Provided passage:
=== Section Start ===
The next step is to cut up the vegetable. By cut up, I mean to say just make them small enough to fit in the pot. Onions get cut in half or quarters, carrots and celery get cut into 3 inch pieces. That's it, nothing fancy. After this, you add you optional ingredients. This will be your spices and herbs of your choice, but remember this is a basic stock, if you go to heavy on the herbs and spices it may not be good in all your uses.

This is where we meet the heat. I turned on the heat to high. When it began to simmer, I backed it down to low to maintain the simmer. This is where this will stay for 2 to 6 hrs. In the first hour, you will start to notice foam build up on the surface. This is coagulated protein, and while it will not harm you, it will effect the final clarity of the stock/broth. For that reason, I do what chefs have tortured culinary school student with for centuries, and skim this off. All that you really have to to do is use a big spoon and remove it when you see it. At this point you can walk away, sort of. I only simmer till the chicken is falling off the bone about 2 to 3 hours. The idea of the long simmer is that you extract more collagen, a protein found in gelatin. The truth is chicken bones are very porous, so the release their collagen very quickly. I normally remove the chicken, shred the meat and return the carcass back to the pot for another hour. When shredding the meat, you may want to turn around, if you have pets, they are waiting for their share. I freeze the meat to use in another meal.

Now is the moment of truth, straining and cooling. In order to strain the broth you will need another vessel. I have a Very large stainless steel bowl that I also use to pop popcorn in. (Hey that could be a future post) I dropped this bowl in the freezer about and hour before I want to strain, I did mention that you need to cool this down. I grab my kitchen sieve and transfer the broth through the sieve, into the bowl catching all the vegetables and herbs. The vegetables and herbs have now passed on. You can only throw them away, I believe a moment of silence is in order. Okay, moving on! I than used a piece cheese cloth and strain again back into the original pot. The only reason to do this is make the broth clear. You can skip this if you like, I just don't want to know about it.
=== Section End ===
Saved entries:
=== Section Start ===
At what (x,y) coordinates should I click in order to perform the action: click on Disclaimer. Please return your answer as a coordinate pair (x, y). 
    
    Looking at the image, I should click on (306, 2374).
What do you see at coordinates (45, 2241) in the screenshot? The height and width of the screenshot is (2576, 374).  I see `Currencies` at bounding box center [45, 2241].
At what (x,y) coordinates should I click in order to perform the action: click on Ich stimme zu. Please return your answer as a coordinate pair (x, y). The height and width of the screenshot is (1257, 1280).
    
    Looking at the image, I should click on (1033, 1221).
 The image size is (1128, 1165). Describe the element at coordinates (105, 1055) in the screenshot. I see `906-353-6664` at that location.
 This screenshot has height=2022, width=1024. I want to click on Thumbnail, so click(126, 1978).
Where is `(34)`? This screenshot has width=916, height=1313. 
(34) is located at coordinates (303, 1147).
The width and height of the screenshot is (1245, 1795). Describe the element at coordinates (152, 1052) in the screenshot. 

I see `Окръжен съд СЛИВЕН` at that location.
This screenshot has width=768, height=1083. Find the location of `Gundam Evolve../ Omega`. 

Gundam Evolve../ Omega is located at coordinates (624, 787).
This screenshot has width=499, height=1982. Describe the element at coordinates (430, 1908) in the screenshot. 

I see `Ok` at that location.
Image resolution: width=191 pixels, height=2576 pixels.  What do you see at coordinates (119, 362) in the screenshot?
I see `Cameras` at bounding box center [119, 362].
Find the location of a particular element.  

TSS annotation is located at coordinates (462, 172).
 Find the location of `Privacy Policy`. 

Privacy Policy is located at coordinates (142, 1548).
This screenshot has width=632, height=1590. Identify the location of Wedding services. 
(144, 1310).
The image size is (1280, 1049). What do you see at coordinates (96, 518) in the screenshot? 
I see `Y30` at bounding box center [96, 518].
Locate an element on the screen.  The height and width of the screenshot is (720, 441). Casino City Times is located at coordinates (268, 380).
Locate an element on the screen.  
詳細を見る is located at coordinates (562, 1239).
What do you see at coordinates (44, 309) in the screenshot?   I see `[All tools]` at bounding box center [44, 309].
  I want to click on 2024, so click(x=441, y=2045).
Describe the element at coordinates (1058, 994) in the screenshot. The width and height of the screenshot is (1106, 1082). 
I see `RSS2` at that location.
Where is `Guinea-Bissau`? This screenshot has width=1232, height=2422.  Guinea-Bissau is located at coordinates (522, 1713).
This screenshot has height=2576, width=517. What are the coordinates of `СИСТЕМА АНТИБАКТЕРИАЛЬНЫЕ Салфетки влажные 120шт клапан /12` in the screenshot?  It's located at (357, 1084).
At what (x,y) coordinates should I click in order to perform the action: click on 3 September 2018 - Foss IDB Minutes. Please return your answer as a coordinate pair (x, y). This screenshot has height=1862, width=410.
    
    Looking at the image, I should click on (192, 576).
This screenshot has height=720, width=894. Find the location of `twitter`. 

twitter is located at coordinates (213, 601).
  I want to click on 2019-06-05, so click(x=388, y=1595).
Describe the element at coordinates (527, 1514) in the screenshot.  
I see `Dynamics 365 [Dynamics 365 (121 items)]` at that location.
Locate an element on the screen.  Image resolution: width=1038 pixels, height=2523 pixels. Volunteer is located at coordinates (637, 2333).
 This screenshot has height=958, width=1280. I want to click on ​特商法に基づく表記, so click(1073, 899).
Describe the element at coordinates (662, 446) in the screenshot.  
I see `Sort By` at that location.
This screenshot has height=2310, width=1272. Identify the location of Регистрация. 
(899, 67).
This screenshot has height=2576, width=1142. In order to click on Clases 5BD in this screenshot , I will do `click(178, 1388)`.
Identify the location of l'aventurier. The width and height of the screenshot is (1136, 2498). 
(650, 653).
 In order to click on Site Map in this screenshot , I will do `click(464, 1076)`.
=== Section End ===
Work task 1:
List every vegetable the chicken stock passage names.
Work task 2:
Return the part of the chicken stock passage that opens with the words containing "The next step" and closes with "all your uses.".
Work task 3:
Resume the passage on making chicken stock, continuing after its final sentence.

Answer box 1:
onions, carrots, celery

Answer box 2:
The next step is to cut up the vegetable. By cut up, I mean to say just make them small enough to fit in the pot. Onions get cut in half or quarters, carrots and celery get cut into 3 inch pieces. That's it, nothing fancy. After this, you add you optional ingredients. This will be your spices and herbs of your choice, but remember this is a basic stock, if you go to heavy on the herbs and spices it may not be good in all your uses.

Answer box 3:
Now that we have it strained, we have to cool it, and quick. Broth and stock are perfect environments for bacteria. This is why I freeze the first bowl. I give it a head start. But this won't cool it completely. After the second strain I move it to a sink full of ice and water and put frozen water bottles in the broth. As soon as this reaches room temperature I move it to the refrigerator. As it sits in the fridge, a layer of fat will coagulate on the top. I remove this and freeze it, imagine potatoes cooked in it. Once this is done I divided it into cup containers and freeze. That's it, I made stock, and I made it cheaper that those on sale cans. Those cans cost $.78 a cup. Mine were $.42. I guess Top Gear isn't that interesting after all.

Chicken Broth


  • 3 to 4 lbs. Fresh whole chicken or 2 lbs. chicken bones
  • 1 onions, peeled
  • 2 celery stalks
  • 2 carrot (optional)
  • 8 black peppercorns (optional)
  • 2 sprigs fresh herbs or ½ tsp of dry herbs (optional)
  • 1 tsp. kosher salt


  1. Put chicken in a large pot and cover with cold water. Bring just to a boil. Skim off and discard any foam that rises to the surface. Add remaining ingredients, return just to a boil, and reduce heat to maintain a steady, gentle simmer. 2 hours.
  2. Remove chicken and shred meat. Return carcass to pot and simmer 1 more hour.
  3. Strain and discard solids. Let cool to warm room temperature. Keep chilled and use or freeze stock within a few days.
  4. Well frozen broth will keep for months. I freeze stock in 1 cup containers to use whenever recipes call for broth or stock. Defrost and bring to a boil before using.